Mais revenons au droit des femmes en pays musulman. Au Liban, pays moderne et multi-confessionnel, on pourrait penser que le droit des femmes est moderne lui aussi. Hélas, le Liban est toujours aussi communautariste, le film qu’on a vu au dernier Festival du Cinéma arabe de Fameck d’octobre dernier, Le Déjeuner, nous l’a montré. Alors chaque communauté a sa loi pour la famille. Or il y a 18 communautés religieuses au Liban et toujours pas d’âge minimum de fixé pour le mariage (Human Rights Watch demande qu’il soit fixé à 18 ans comme c’est déjà le cas pour la Jordanie, l’Irak et les EAU. Alors qu’actuellement, les tribunaux religieux libanais autorisent les filles à se marier à 15 ans. Dans un article de Figaro Madame qui vient de paraître ce mois-ci on prétend même que l’âge minimum varie de 14 à 17 ans pour les filles dans les différentes communautés religieuses musulmanes et que la situation n’est guère meilleure chez les chrétiens chez qui cet âge minimum varierait de 14 à 18 selon les communautés). Et il n’y a pas si longtemps le crime d’honneur n’était pas puni et le violeur absout s’il épousait sa victime (c’est une vieille coutume que l’on trouvait ailleurs autour de la Méditerranée : il y a une nouvelle de Pirandello, le Châle, qui le raconte dans Nouvelles pour une année : le frère de la victime oblige sa sœur à épouser son violeur. Si je me souviens bien, la fille se suicide). 
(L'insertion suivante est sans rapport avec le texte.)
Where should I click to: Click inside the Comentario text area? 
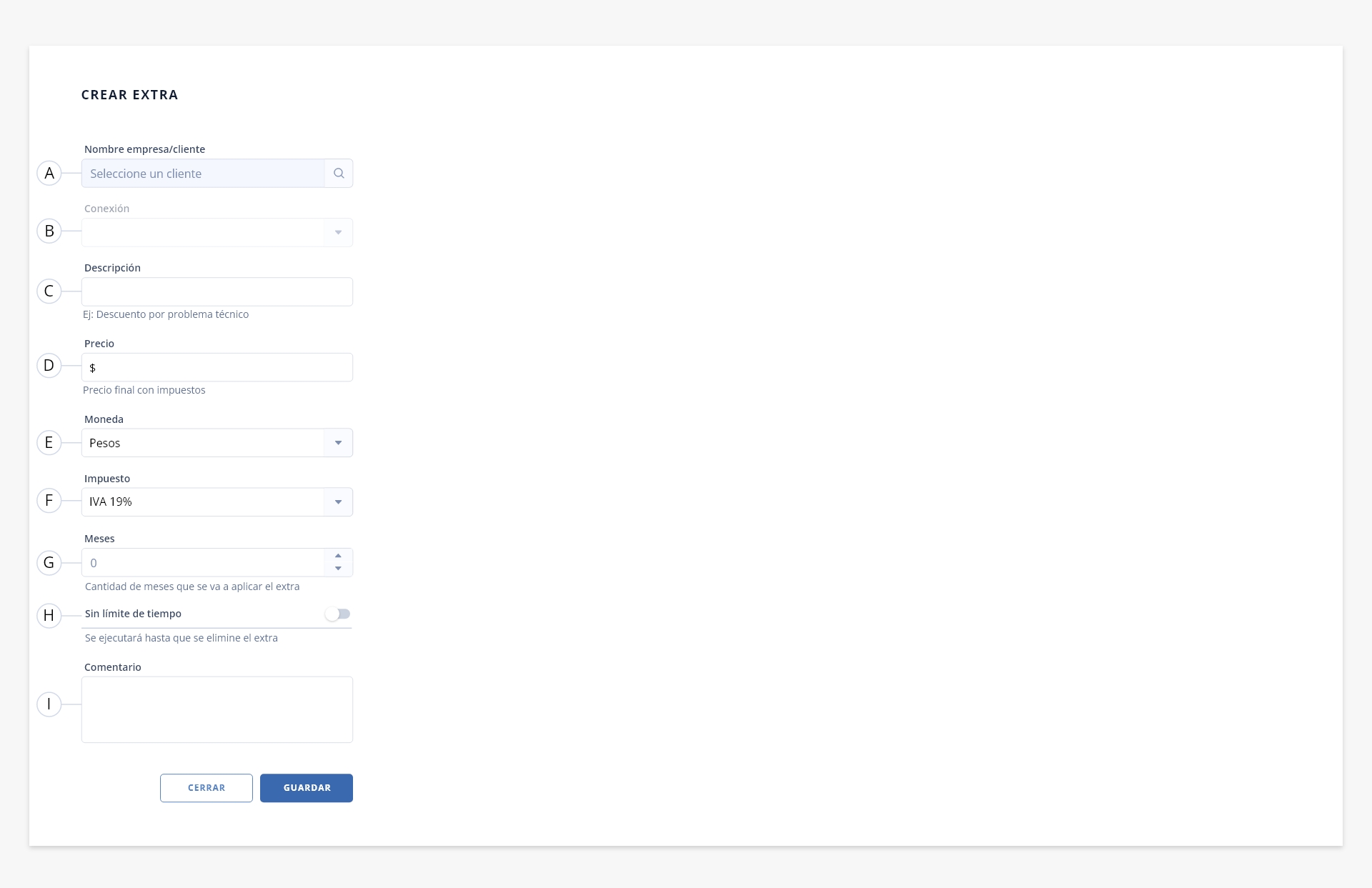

Ceci étant il faut quand même reconnaître que nombre de pays musulmans ont fait des progrès. Même si beaucoup reste encore à faire. Mais, de toute façon, tout le monde le reconnaît : c’est par l’éducation et par la place prise dans l’économie et la politique que les femmes vont finir par gagner la partie (l’Assemblée des députés algérienne comporte 30% de femmes). 
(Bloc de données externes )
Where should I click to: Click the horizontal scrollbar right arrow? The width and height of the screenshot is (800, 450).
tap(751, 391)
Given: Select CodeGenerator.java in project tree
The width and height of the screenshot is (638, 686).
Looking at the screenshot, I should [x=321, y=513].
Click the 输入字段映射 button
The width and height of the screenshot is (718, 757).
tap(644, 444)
Mais que peuvent-elles faire là où règne la charia ? Le seul progrès constaté à ce jour en Arabie saoudite c’est qu’elles ont obtenu le droit de conduire. Mais la centaine de femmes qui ont manifesté pour leurs droits sont en prison depuis une année déjà et attendent toujours de passer en jugement. Et je me souviens de mon délégué pour le Moyen-Orient, le Libanais Tony Saad, qui avait assisté de loin à une lapidation à Djeddah ou à Ryad et qui me racontait quelle vision d’horreur cela avait été pour lui (on trouve une telle scène, mais filmée furtivement dans Timbuktu de Sissoko que l’on a pu revoir ces jours-ci sur TV5 International). Cette lapidation que Ramadan (lequel ? Je ne sais pas : ils sont deux, l’un est lisse et beau parleur, l’autre plus discret) a décrit un jour dans un article paru dans le Monde comme pas si grave puisque l’adultère, en droit musulman, est tellement difficile à prouver ! 
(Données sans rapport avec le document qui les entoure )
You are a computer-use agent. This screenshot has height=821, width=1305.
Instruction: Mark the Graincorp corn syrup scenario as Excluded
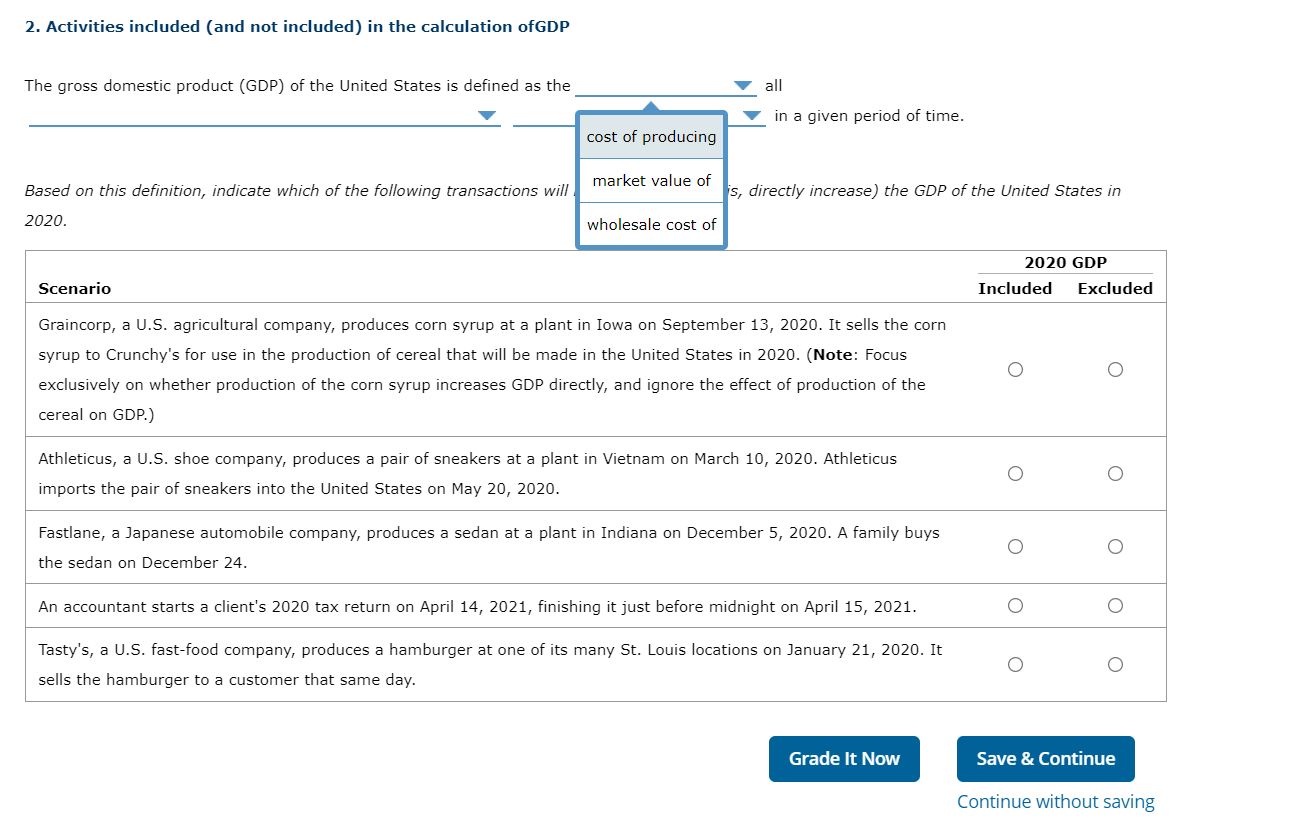(x=1115, y=369)
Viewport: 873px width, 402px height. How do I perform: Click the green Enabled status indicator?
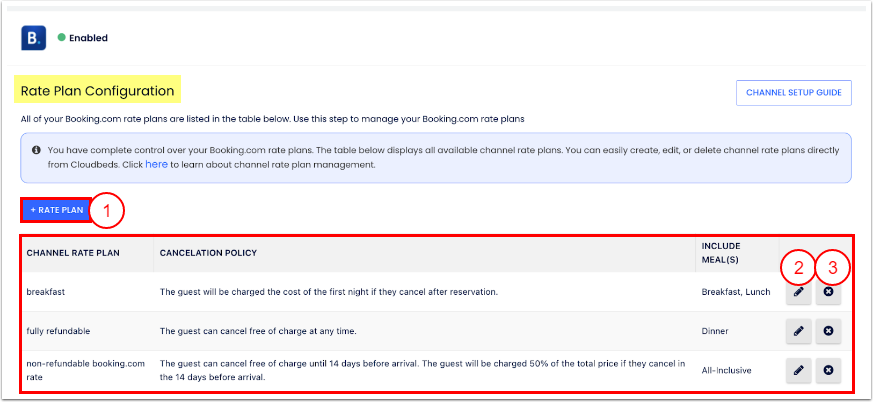[61, 38]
Et dans l’Iran chiite la situation des femmes n’est pas tellement meilleure. Le premier scandale est l’âge autorisé pour le mariage des filles. « En Iran, les jeunes filles sont autorisées à se marier dès l'âge de 13 ans », peut-on lire sur le net. « Avec accord d'un juge, elles peuvent même se marier, ou plutôt être mariées, plus jeunes. Selon le site d'information iranien Tabnak, 42 000 enfants âgés entre 10 et 14 ans ont été mariés en 2010 ». Le journal Marie-Claire se demande même si l’Iran ne promeut pas la pédophilie et l’inceste. Mais, au fond, le régime de Khomeiny n’a fait que reprendre une vieille tradition chère au clergé iranien. Je me souviens d’une nouvelle de Hedayat, L’intermédiaire (que l’on trouve dans son recueil de nouvelles Trois gouttes de sang, traduites par Gilbert Lazard et parues chez Phébus en 1988) où le mollah Mirzâ Yadollâh tombe amoureux d’une fillette de huit ou neuf ans qu’il achète pour trois tomans d’argent : « Elle était si petite que le soir des noces ses parents ont dû l’apporter dans leurs bras. Pour ne rien vous cacher, j’avais un peu honte de moi ». Un contemporain de Hedayat, Djalâl Aleahmad, évoque une spécialité chiite, le mariage temporaire, dans sa nouvelle La Fête des femmes (dans Nouvelles persanes – L’Iran d’aujourd’hui évoqué par ses écrivains, présentation et traduction Gilbert Lazard, Phébus, 1980). Il faut dire que le père du dernier Shah avait interdit le turban pour les hommes et le tchador pour les femmes. Alors, convoqué à une fête officielle, la fête des femmes, un religieux, ne voulant en aucun cas que sa femme se promène le visage nu, trouve la solution en contractant le fameux mariage temporaire chiite avec une femme « moderne » qu’il emmènera à la fête à la place de sa femme légitime. Dans d’autres circonstances ce mariage temporaire peut servir de prostitution, bien sûr. Le Monde des 10/11 février dernier fait la chronologie de « la vie des femmes entre foi et lois » en Iran. On apprend que le fameux décret portant sur l’interdiction du voile dans l’espace public date de 1936. 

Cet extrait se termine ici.